Probabilistic Inference over RFID Streams in Mobile Environments
Thanh Tran, Charles Sutton, Richard Cocci, Yanming Nie, Yanlei Diao and Prashant Shenoy
In: 25th International Conference on Data Engineering(2009).
Recent innovations in RFID technology are enabling large-scale cost-effective deployments in retail, healthcare, pharmaceuticals and supply chain management. The advent of mobile or handheld readers adds significant new challenges to RFID stream processing due to the inherent reader mobility, increased noise, and incomplete data. In this paper, we address the problem of translating noisy, incomplete raw streams from mobile RFID readers into clean, precise event streams with location information. Specifically we propose a probabilistic model to capture the mobility of the reader, object dynamics, and noisy readings. Our model can self-calibrate by automat- ically estimating key parameters from observed data. Based on this model, we employ a sampling-based technique called particle filtering to infer clean, precise information about object locations from raw streams from mobile RFID readers.

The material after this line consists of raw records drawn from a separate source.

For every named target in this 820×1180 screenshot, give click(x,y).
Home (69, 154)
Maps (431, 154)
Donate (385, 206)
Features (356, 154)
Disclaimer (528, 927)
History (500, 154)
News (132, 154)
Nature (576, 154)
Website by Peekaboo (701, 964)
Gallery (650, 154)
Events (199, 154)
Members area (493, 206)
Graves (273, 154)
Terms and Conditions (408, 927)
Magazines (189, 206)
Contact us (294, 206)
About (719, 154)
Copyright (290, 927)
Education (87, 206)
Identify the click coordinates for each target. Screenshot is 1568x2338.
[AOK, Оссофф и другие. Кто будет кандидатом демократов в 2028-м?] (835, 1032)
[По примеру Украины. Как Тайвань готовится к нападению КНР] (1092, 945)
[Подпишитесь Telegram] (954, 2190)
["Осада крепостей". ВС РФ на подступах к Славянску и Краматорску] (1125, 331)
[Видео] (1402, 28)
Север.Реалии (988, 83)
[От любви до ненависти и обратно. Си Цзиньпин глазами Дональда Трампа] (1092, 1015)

Since inference based on standard particle filtering is neither scalable nor efficient in our settings, we propose three enhancements— particle factorization, spatial indexing, and belief compression— for scalable inference over large numbers of objects and high- volume streams. Our experiments show that our approach can offer 49% error reduction over a state-of-the-art data cleaning approach such as SMURF while also being scalable and efficient.